(EXTRACTED ENTRIES)

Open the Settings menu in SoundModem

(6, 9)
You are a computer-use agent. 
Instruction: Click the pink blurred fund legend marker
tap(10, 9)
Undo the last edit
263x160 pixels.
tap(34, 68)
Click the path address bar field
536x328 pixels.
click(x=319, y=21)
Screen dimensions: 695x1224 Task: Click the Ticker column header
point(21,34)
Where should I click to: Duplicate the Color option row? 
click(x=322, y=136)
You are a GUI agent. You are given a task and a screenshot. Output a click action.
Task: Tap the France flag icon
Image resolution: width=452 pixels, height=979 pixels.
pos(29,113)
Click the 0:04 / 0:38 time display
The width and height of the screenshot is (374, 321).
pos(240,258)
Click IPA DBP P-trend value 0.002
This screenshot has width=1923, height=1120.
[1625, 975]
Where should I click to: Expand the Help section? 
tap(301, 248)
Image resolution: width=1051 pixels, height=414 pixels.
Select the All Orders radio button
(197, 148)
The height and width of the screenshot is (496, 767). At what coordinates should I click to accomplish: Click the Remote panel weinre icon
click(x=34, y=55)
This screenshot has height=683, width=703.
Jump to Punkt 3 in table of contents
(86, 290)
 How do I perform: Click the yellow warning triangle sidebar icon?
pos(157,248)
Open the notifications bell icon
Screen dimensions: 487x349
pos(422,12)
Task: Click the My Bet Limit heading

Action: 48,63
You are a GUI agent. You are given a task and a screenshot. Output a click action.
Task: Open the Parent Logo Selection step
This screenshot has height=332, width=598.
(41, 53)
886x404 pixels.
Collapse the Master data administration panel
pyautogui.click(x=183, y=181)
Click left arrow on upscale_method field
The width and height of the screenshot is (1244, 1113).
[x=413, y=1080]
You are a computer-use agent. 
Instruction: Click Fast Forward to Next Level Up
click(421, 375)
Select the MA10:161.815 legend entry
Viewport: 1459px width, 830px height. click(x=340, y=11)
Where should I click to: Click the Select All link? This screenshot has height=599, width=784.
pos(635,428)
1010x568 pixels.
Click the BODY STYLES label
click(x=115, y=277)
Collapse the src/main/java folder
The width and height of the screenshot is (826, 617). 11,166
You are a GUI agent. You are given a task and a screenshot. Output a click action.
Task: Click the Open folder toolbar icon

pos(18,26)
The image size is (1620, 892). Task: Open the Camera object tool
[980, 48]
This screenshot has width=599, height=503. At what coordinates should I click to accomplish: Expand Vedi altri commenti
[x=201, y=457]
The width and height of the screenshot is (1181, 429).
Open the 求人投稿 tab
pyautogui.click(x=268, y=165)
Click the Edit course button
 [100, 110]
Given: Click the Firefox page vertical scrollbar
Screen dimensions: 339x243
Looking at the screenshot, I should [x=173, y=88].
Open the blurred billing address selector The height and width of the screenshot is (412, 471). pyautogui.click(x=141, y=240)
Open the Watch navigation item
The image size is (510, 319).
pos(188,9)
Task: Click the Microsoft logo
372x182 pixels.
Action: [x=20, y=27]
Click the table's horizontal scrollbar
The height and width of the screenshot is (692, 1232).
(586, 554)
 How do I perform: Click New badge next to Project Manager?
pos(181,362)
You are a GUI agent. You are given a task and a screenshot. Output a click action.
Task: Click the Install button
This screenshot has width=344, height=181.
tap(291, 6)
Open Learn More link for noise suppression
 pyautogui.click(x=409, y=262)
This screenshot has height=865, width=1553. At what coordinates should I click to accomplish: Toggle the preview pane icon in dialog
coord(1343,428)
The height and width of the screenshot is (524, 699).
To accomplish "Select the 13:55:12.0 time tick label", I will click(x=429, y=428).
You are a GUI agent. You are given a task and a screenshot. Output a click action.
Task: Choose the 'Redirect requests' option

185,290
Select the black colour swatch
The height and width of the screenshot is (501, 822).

(End EXTRACTED ENTRIES)

*TASK DIRECTIONS*:
Every entry must be set down again exactly as it reads.

*EXERCISE ANSWER*:
Open the Settings menu in SoundModem

(6, 9)
You are a computer-use agent. 
Instruction: Click the pink blurred fund legend marker
tap(10, 9)
Undo the last edit
263x160 pixels.
tap(34, 68)
Click the path address bar field
536x328 pixels.
click(x=319, y=21)
Screen dimensions: 695x1224 Task: Click the Ticker column header
point(21,34)
Where should I click to: Duplicate the Color option row? 
click(x=322, y=136)
You are a GUI agent. You are given a task and a screenshot. Output a click action.
Task: Tap the France flag icon
Image resolution: width=452 pixels, height=979 pixels.
pos(29,113)
Click the 0:04 / 0:38 time display
The width and height of the screenshot is (374, 321).
pos(240,258)
Click IPA DBP P-trend value 0.002
This screenshot has width=1923, height=1120.
[1625, 975]
Where should I click to: Expand the Help section? 
tap(301, 248)
Image resolution: width=1051 pixels, height=414 pixels.
Select the All Orders radio button
(197, 148)
The height and width of the screenshot is (496, 767). At what coordinates should I click to accomplish: Click the Remote panel weinre icon
click(x=34, y=55)
This screenshot has height=683, width=703.
Jump to Punkt 3 in table of contents
(86, 290)
 How do I perform: Click the yellow warning triangle sidebar icon?
pos(157,248)
Open the notifications bell icon
Screen dimensions: 487x349
pos(422,12)
Task: Click the My Bet Limit heading

Action: 48,63
You are a GUI agent. You are given a task and a screenshot. Output a click action.
Task: Open the Parent Logo Selection step
This screenshot has height=332, width=598.
(41, 53)
886x404 pixels.
Collapse the Master data administration panel
pyautogui.click(x=183, y=181)
Click left arrow on upscale_method field
The width and height of the screenshot is (1244, 1113).
[x=413, y=1080]
You are a computer-use agent. 
Instruction: Click Fast Forward to Next Level Up
click(421, 375)
Select the MA10:161.815 legend entry
Viewport: 1459px width, 830px height. click(x=340, y=11)
Where should I click to: Click the Select All link? This screenshot has height=599, width=784.
pos(635,428)
1010x568 pixels.
Click the BODY STYLES label
click(x=115, y=277)
Collapse the src/main/java folder
The width and height of the screenshot is (826, 617). 11,166
You are a GUI agent. You are given a task and a screenshot. Output a click action.
Task: Click the Open folder toolbar icon

pos(18,26)
The image size is (1620, 892). Task: Open the Camera object tool
[980, 48]
This screenshot has width=599, height=503. At what coordinates should I click to accomplish: Expand Vedi altri commenti
[x=201, y=457]
The width and height of the screenshot is (1181, 429).
Open the 求人投稿 tab
pyautogui.click(x=268, y=165)
Click the Edit course button
 [100, 110]
Given: Click the Firefox page vertical scrollbar
Screen dimensions: 339x243
Looking at the screenshot, I should [x=173, y=88].
Open the blurred billing address selector The height and width of the screenshot is (412, 471). pyautogui.click(x=141, y=240)
Open the Watch navigation item
The image size is (510, 319).
pos(188,9)
Task: Click the Microsoft logo
372x182 pixels.
Action: [x=20, y=27]
Click the table's horizontal scrollbar
The height and width of the screenshot is (692, 1232).
(586, 554)
 How do I perform: Click New badge next to Project Manager?
pos(181,362)
You are a GUI agent. You are given a task and a screenshot. Output a click action.
Task: Click the Install button
This screenshot has width=344, height=181.
tap(291, 6)
Open Learn More link for noise suppression
 pyautogui.click(x=409, y=262)
This screenshot has height=865, width=1553. At what coordinates should I click to accomplish: Toggle the preview pane icon in dialog
coord(1343,428)
The height and width of the screenshot is (524, 699).
To accomplish "Select the 13:55:12.0 time tick label", I will click(x=429, y=428).
You are a GUI agent. You are given a task and a screenshot. Output a click action.
Task: Choose the 'Redirect requests' option

185,290
Select the black colour swatch
The height and width of the screenshot is (501, 822).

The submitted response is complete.